# Property calculations

The RDKit allows for the calculation of several quantitative chemical properties. These in turn can be used as parameters for machine learning. 
The scripts below use the RDKit to calculate properties for all of the chemicals labeled in the [descriptor_clustering](descriptor_clustering.ipynb) notebook. 

In [1]:
import os.path as path
import pickle

# Load merged FEMA-JECFA database
BASE_DATA_PATH = path.join(path.expanduser('~'),
                           'Dropbox',
                           'bymt',
                           'data_dumps',
                           'chem_project')

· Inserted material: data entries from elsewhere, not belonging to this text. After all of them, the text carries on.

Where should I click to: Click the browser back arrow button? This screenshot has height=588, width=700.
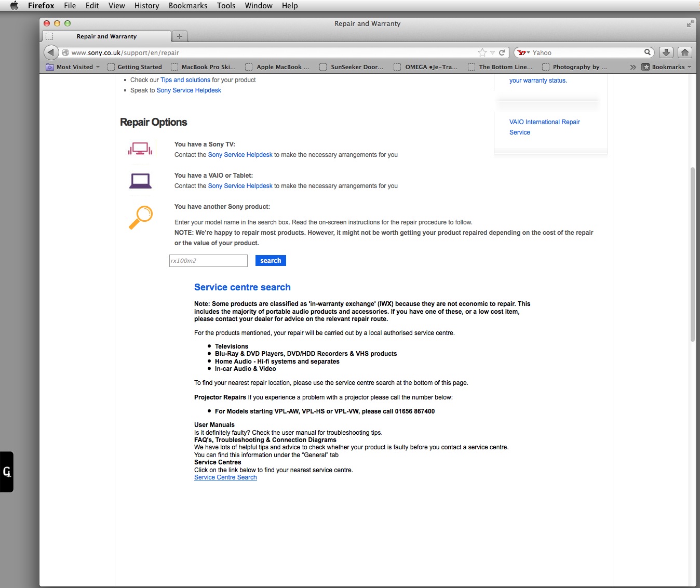pos(51,52)
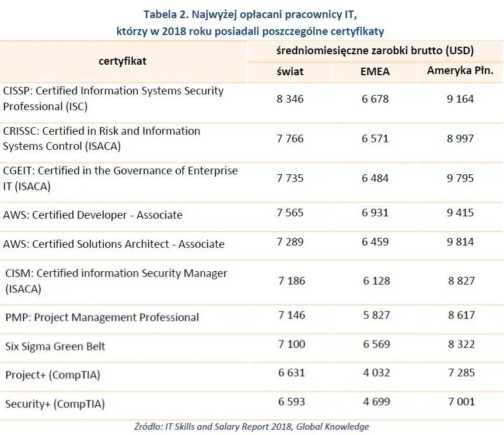This screenshot has height=435, width=504.
Task: Select the CRISSC certificate row label
Action: [x=102, y=138]
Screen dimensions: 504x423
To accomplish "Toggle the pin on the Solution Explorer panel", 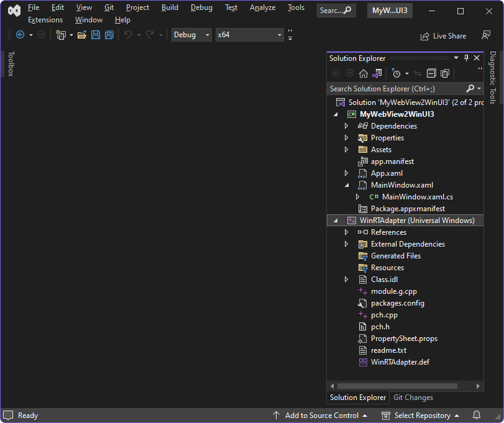I will (465, 58).
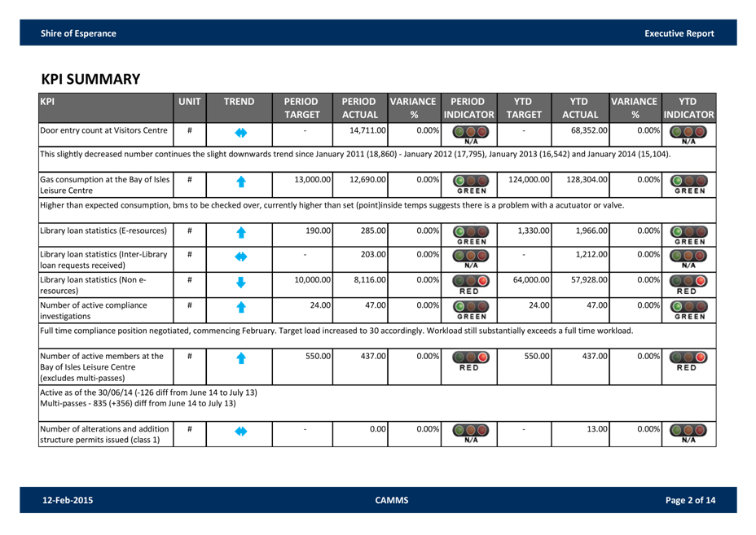Click the CAMMS label in the footer
The width and height of the screenshot is (756, 535).
click(392, 500)
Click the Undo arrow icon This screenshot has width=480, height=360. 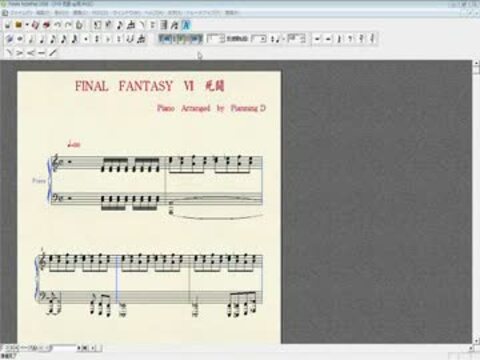[x=57, y=25]

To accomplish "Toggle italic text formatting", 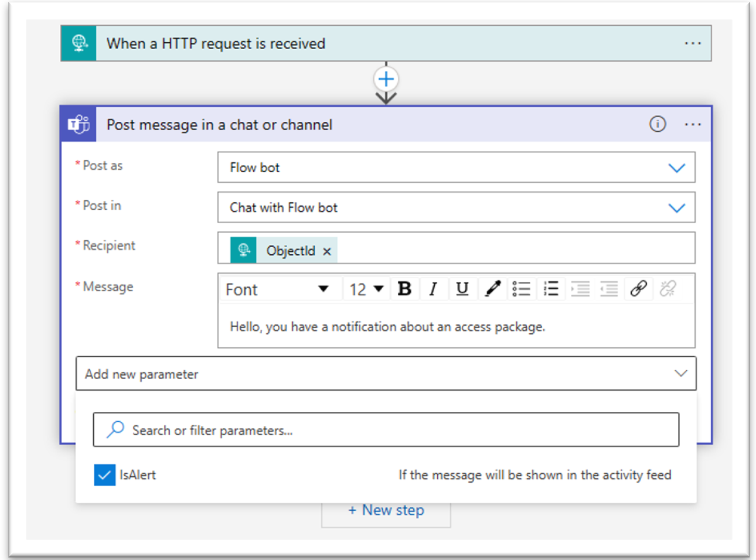I will point(433,289).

labeled_chemicals_path = path.join(BASE_DATA_PATH,
                                  'descriptor_clustering',
                                  'labeled_chemicals.pkl')
with open(labeled_chemicals_path, 'rb') as f:
    labeled_chemicals = pickle.load(f)
    
DATA_PATH = path.join(BASE_DATA_PATH, 'property_calculations')

In [2]:
from rdkit.Chem import Descriptors
import types

functions = [(a, Descriptors.__dict__.get(a)) for a in dir(Descriptors)\
             if isinstance(Descriptors.__dict__.get(a), types.FunctionType)]

to_remove = ['_isCallable', '_setupDescriptors', '_test', '_ChargeDescriptors']

functions = [tup for tup in functions if tup[0] not in to_remove]

print(len(functions))

206


In [3]:
from copy import deepcopy

def property_calculator(dicto_list, function_list):
    """
    Applies functions in the function list to rdkit molecules in the chemical dictionaries
    in dicto_list
    
    dicto_list should have dictos with an 'rdkit mol' value
    function_list is a list of tuples with:
    -tup[0] = function name
    -tup[1] = callable function
    
    returns: copy of dicto_list with calculated properties added to each dicto
    """
    new_list = deepcopy(dicto_list)
    for dicto in new_list:
        mol = dicto.get('rdkit mol')
        for function in functions:
            try:
                dicto[function[0]] = function[1](mol)
            except:
                dicto[function[0]] = 'NaN'
    return new_list         

In [4]:
propertied_chemicals = property_calculator(labeled_chemicals, functions)

Convert `propertied_chemicals` dictionary into a numpy array usable by sklearn.

In [5]:
import numpy as np

function_keys = ['label']
function_keys += [tup[0] for tup in functions]
print (function_keys[:5])

['label', 'Asphericity', 'BalabanJ', 'BertzCT', 'Chi0']


In [6]:
def array_maker(dicto_list, key_list):
    """
    Converts the chemicals in dicto_list into a numpy array based on the 
    keys listed in key_list
    """
    array_list = []
    for dicto in dicto_list:
        temp_list = []
        for key in key_list:
            temp_list.append(dicto.get(key, 'NaN'))
        
        temp_list = np.array(temp_list).astype(np.float32)
        temp_list = temp_list[None,:]
        array_list.append(temp_list)
    final = np.concatenate(array_list, axis=0)
    return final

In [7]:
property_array = array_maker(propertied_chemicals, function_keys)

Save `property_array` to use for model training. Note that the first column has the labels for each chemical as determined in [descriptor_clustering](descriptor_clustering.ipynb).

In [9]:
property_array_path = path.join(DATA_PATH, 'property_array.pkl')

with open(property_array_path, 'wb') as f:
    pickle.dump(property_array, f, protocol=pickle.HIGHEST_PROTOCOL)

function_keys_path = path.join(DATA_PATH, 'function_keys.pkl')
with open(function_keys_path, 'wb') as g:
    pickle.dump(function_keys, g, protocol=pickle.HIGHEST_PROTOCOL)